• Texto para leer
__________________________________________________

Por María Eugenia Camus
El 18 de noviembre de 1974 poco, antes del mediodía, Diana y Luis salieron de su casa de Rosita Renard, a pocos metros de aquí dirigiéndose a Avenida Ossa. Hacía poco se habían mudado a este tranquilo barrio y estaban felices con este lugar. Eran tiempos muy difíciles más aun para ellos, militantes clandestinos del MIR.
Desde el Golpe de Estado estaban dedicados en cuerpo y alma a reorganizar la lucha de resistencia, sorteando peligros y persecuciones. Ese año, la represión se había acentuado y muchos de sus compañeros eran detenidos con paradero desconocido. A pesar de todas las dificultades, querían construir una vida juntos, incluso agrandar la familia. Y el anhelado sueño de Diana, desde hacía tiempo, se había cumplido: estaba embarazada y sumado a su valentía, optimismo y energía desbordante, le daba fuerza para ser madre en la dura realidad del Chile de Pinochet.
Acordaron juntarse en la casa para almorzar. Luis caminó a tomar micro y Diana a buscar un taxi. Ninguno se dio cuenta de las dos camionetas estacionadas con con 6 sujetos malagestados que los observaba. Se despidieron con un beso. No podían imaginar que sería la última vez que se verían. Uno de los sujetos que los espiaba, rubio de bigote y aspecto de soldado de Hitler, ordenó iniciar la operación. Era Miguel Krasnoff Marchenko, uno de los más grandes criminales de la historia chilena.

__________________________________________________

• Material proporcionado
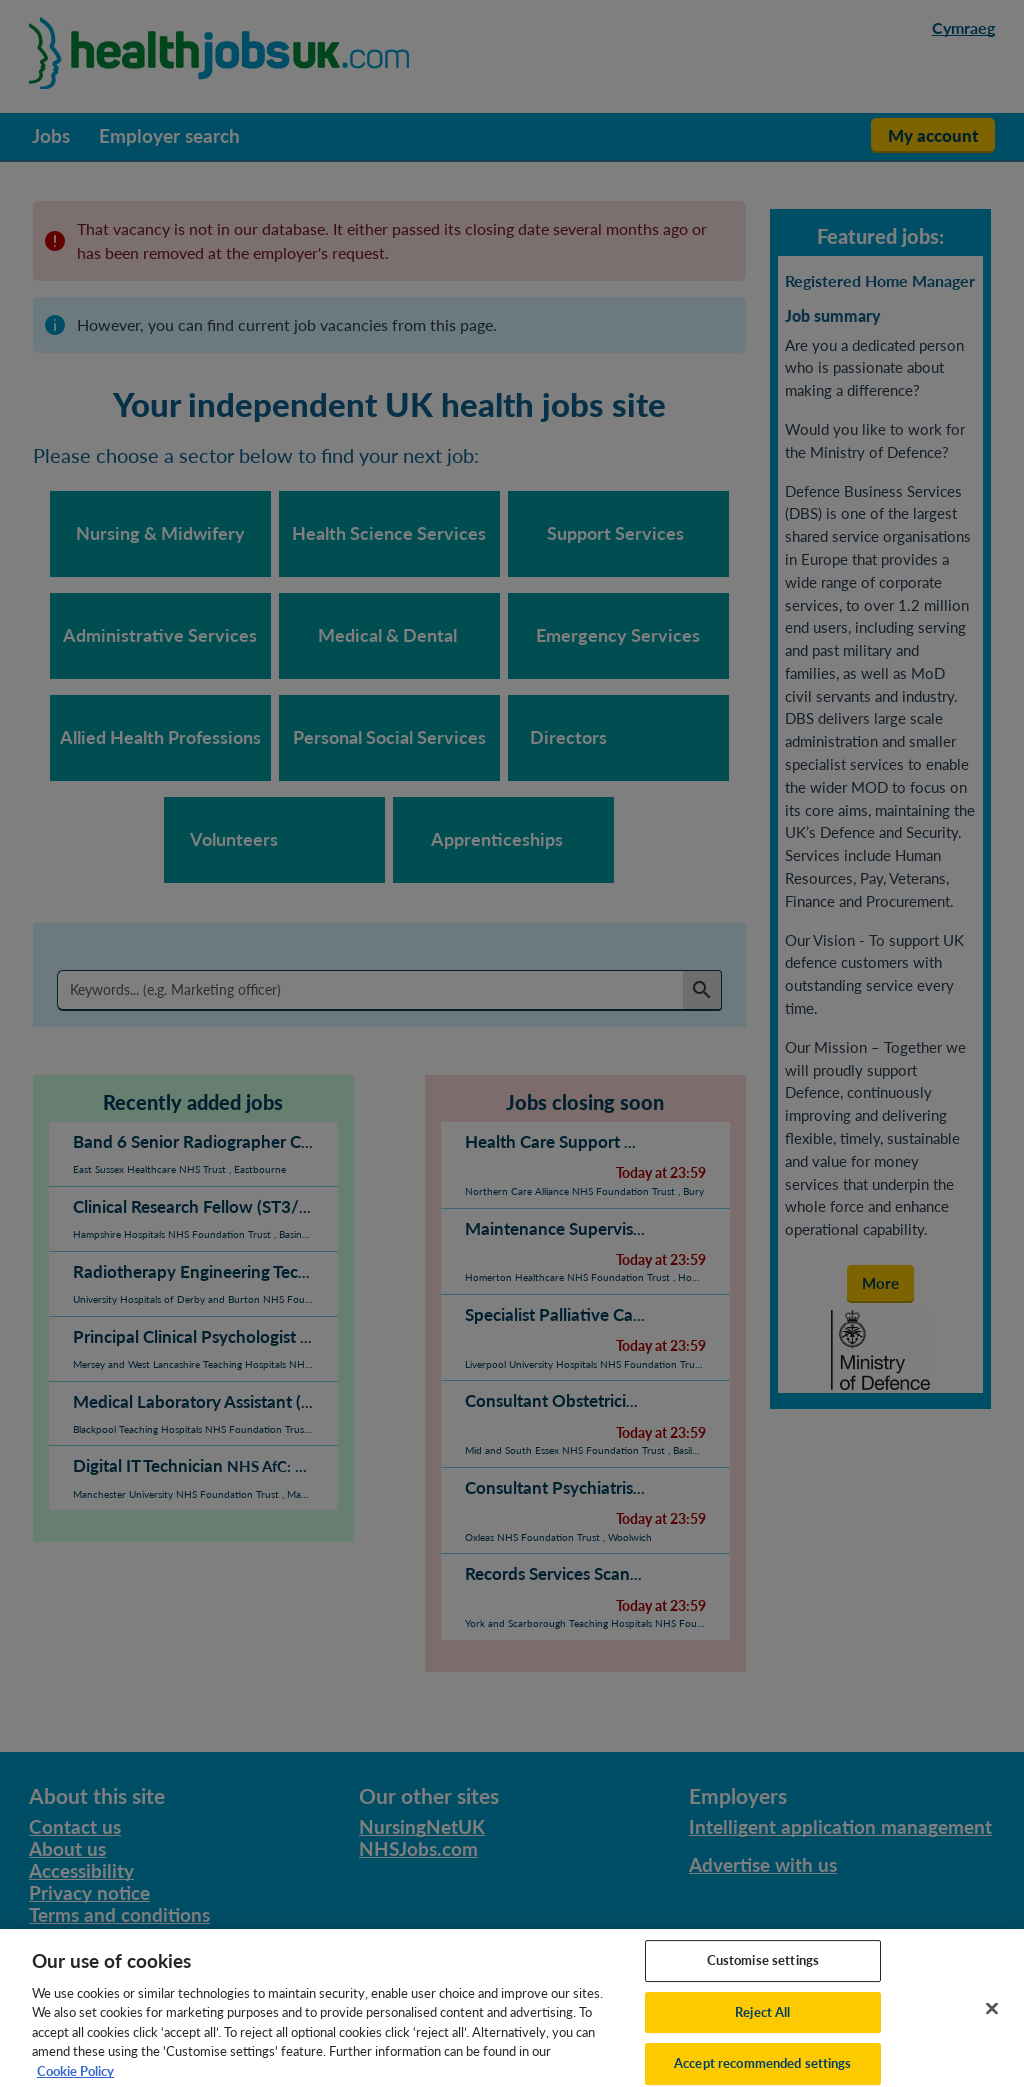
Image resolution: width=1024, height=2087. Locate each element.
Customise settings (763, 1971)
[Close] (992, 2020)
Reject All (762, 2023)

__________________________________________________

• Objetivos
1) Enumera todos los medios de transporte que aparecen en el relato sobre Diana y Luis.
2) Por favor, completa el relato sobre Diana y Luis escribiendo lo que sigue a su última oración.
El listado es material aparte y no tiene relación con el relato sobre Diana y Luis.

• Respuestas
1) micro, taxi, dos camionetas

2)
Algo debe haber sentido o percibido Diana ya que sorpresivamente los vio y corrió con todas sus fuerzas. Una balacera nutrida con ella como blanco, detuvo su carrera y cayó mal herida al suelo. De inmediato los agentes de la Dina la tomaron, esposaron, vendaron sus ojos y la arrojaron al vehículo en marcha. Seguramente desde las casas, algunos de los vecinos fueron testigos del secuestro, pero nadie salió a la calle. El miedo lo paralizaba todo y en este lugar, mi amiga Diana, esa bella y joven mujer de 24 años inició su doloroso calvario.
La conocí a sus 21 años, cuando llegó a trabajar como periodista a la revista “Onda” de Quimantú, el emblemático proyecto editorial del gobierno de la Unidad Popular, inédito en América Latina que significó triplicar la lectura en todo el país; la creación de revistas para jóvenes, mujeres, investigadores, educadores al que fuimos convocados jóvenes periodistas, escritores, diseñadores con ganas y energías de cambiar el mundo. Ella venía de Periodismo de la Universidad Católica. Yo de la Chile. Ambas –entusiastas integrantes del movimiento de la Reforma y de las movilizaciones estudiantiles de fines de los 60- juntamos nuestras ganas para desarrollar ese proyecto periodístico innovador. No fue casual que optáramos por el periodismo: creíamos que es una responsabilidad, con la sociedad, informar lo que sucede, con las armas de la verdad, moleste a quien moleste.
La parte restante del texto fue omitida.